How about just t(as.data.frame(List)) ?

> A = 1:16000
> List = list()
> for(i in 1:700) List[[i]] = A
> system.time(t(as.data.frame(List)))
   user  system elapsed 
   0.25    0.00    0.25 
Share:
25,927
Mayou
Author by

Mayou

Quant at an investment management firm.

Updated on May 11, 2020

Comments

  • Mayou
    Mayou about 4 years

    I have a huge list (700 elements), each element being a vector of length = 16,000. I am looking for an efficient way of converting the list to a dataframe, in the following fashion (this is just a mock example):

    lst <- list(a = c(1,2,3), b = c(4,5,6), c = c(7,8,9))
    

    The end result I am looking for is:

     #  [,1] [,2] [,3]
     #a    1    2    3
     #b    4    5    6
     #c    7    8    9
    

    This is what I have tried, but isn't working as I wish:

    library(data.table)
    result = rbindlist(Map(as.data.frame, lst))
    

    Any suggestion?
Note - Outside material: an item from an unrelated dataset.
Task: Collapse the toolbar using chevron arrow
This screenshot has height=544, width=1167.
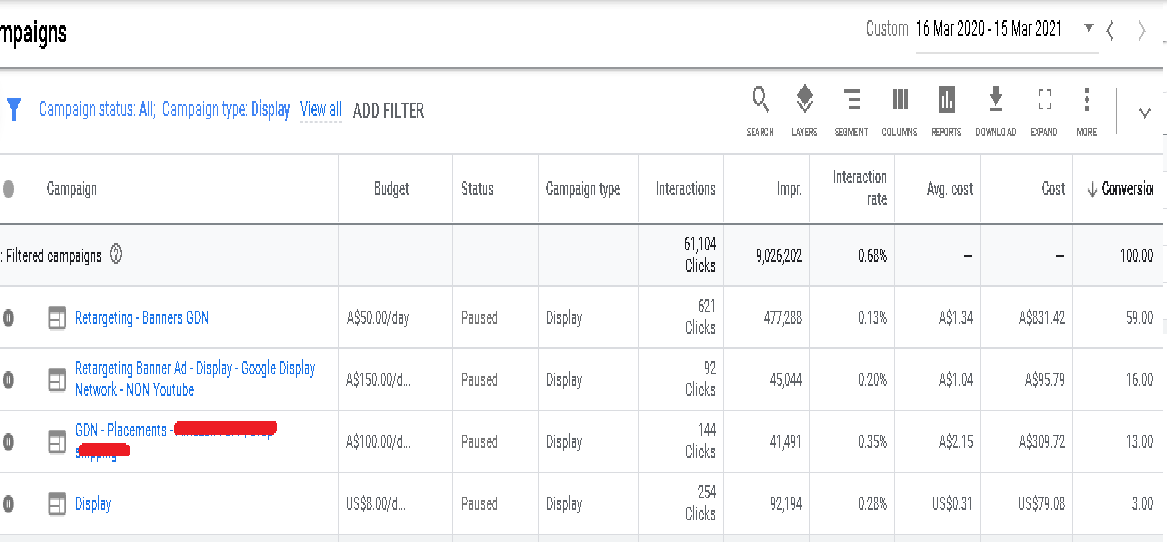Action: tap(1144, 113)
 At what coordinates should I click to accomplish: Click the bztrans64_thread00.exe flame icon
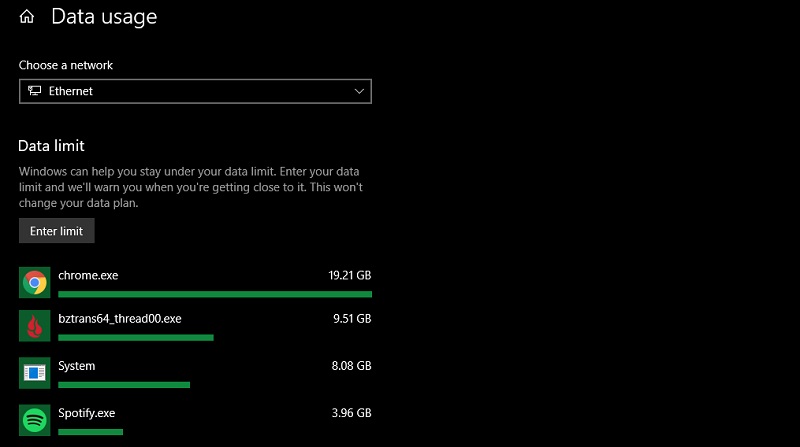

Please keep in mind that my real example has huge dimensions, and I would need a rather efficient way of doing this operation.

    Thank you very much!

  • Mayou
    Mayou over 10 years
    It does work, but it is very slow in case of large lists (which is my situation here)
  • Mayou
    Mayou over 10 years
    The matrix() takes a few minutes to complete, but I guess I could work with that in the meantime. Converting the matrix to a dataframe completely freezes the R GUI though. Thanks!
  • Mayou
    Mayou over 10 years
    I get a very odd result when I do that.. Although my initial list didnt' have names for elements, the dataframe now has some odd column names when I do as.data.frame(List)
  • Señor O
    Señor O over 10 years
    That's because I didn't give my sample data any names.
  • G. Grothendieck
    G. Grothendieck over 10 years
    If list lacks names then use this: structure(L, row.names = c(NA, -n), .Names = seq_along(L), class = "data.frame")
  • Simon O'Hanlon
    Simon O'Hanlon over 10 years
    +1 cool trick. Does this do less copying than say do.call? It seems quite a bit faster.
  • G. Grothendieck
    G. Grothendieck over 10 years
    I would assume that since its directly built up from its constituent parts that it would be fast.